1. Take a graph G and integer k that is an instance of the IS problem. From these construct a graph G' formed from G by complementing the set of edges. That is, there is an edge (x,y) in G' if and only if there is not an edge (x,y) in G. The pair consisting of G' and the integer k is an instance of CLIQUE.

In proof, if G has an independent set of size k, then there are no edges among these nodes in G. Thus, all the edges among these nodes are in G', where they form a clique of size k.

Conversely, if G' has a clique of size k, then in G there are no edges among these nodes, so they are an independent set in G.

2. If C has a polynomial-time algorithm, then they all do. If C does not have a polynomial-time algorithm, then all combinations of {A,B,C} are possible, except that if B has a polynomial-time algorithm, then A does. Thus, the possible sets are ABCD, ABD, AB, AD, D, A, and the empty set.

3. Rice's theorem says every nontrivial property of the RE languages is undecidable. If P != NP, then the property is nontrivial, hence undecidable. If P = NP, then there is an obvious decision algorithm: ``just say no.''

4. There are ``only'' 2^100 truth assignments to check, so we can test satisfiability in O(n) time for expressions of length n. Of course the big-oh hides a rather large constant!

5. The key point is that if P reduces to Q, then the -P (we use - for ``complement of'') reduces to -Q by the same transformation. Suppose Q is an NP-complete problem that is in co-NP. Then every problem P in NP is in co-NP; just transform -P to -Q in polynomial time and then use the nondeterministic polynomial-time algorithm for -Q to solve -P in nondeterministic polynomial time. Thus, P is in co-NP. That shows NP is contained in co-NP.

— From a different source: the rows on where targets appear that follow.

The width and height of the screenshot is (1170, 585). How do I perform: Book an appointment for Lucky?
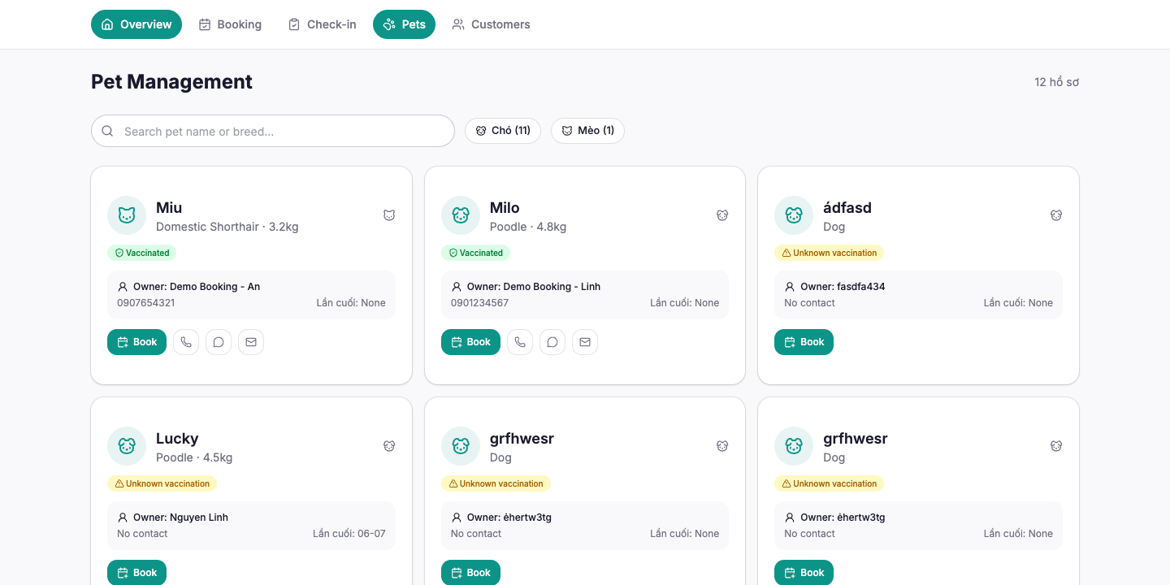click(137, 573)
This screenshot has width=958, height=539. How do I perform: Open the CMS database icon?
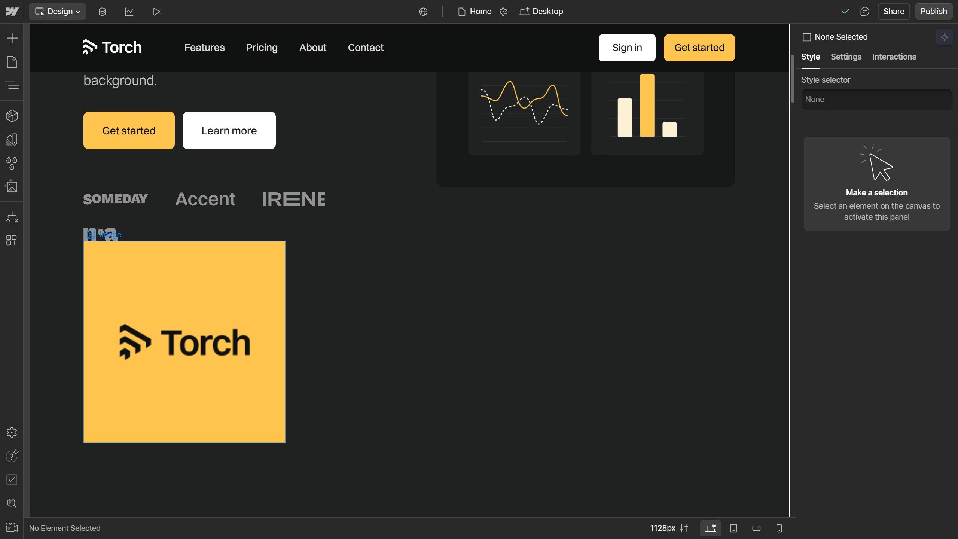tap(102, 12)
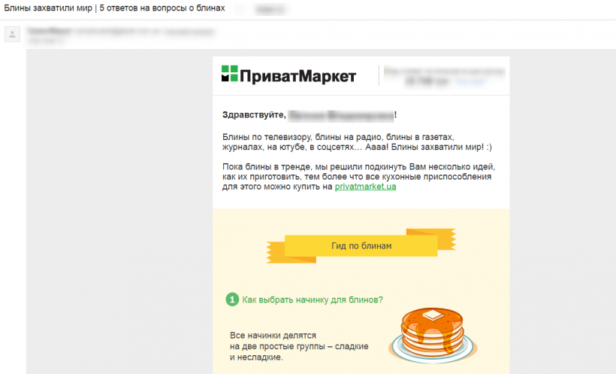Screen dimensions: 616x374
Task: Open the 'Как выбрать начинку для блинов?' heading
Action: [313, 300]
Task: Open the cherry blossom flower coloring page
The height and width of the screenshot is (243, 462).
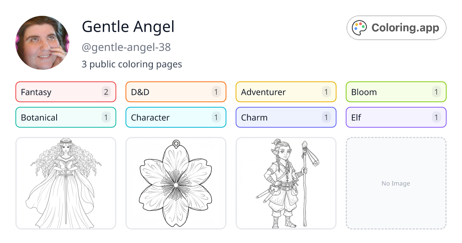Action: (x=176, y=183)
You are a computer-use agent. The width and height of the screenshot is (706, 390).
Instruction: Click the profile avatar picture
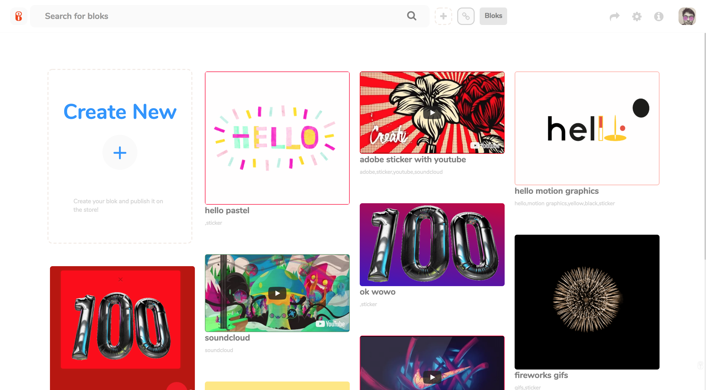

For the other half of the equality NP = co-NP, suppose P is in co-NP. That is, -P has a nondeterministic polynomial-time algorithm. Since Q is NP-complete, there is a polynomial-time reduction of -P to Q, and thus, such a reduction from P to -Q. Since Q is in co-NP, -Q is in NP, and thus so is -P. That shows co-NP is contained in NP, and we now have NP = co-NP.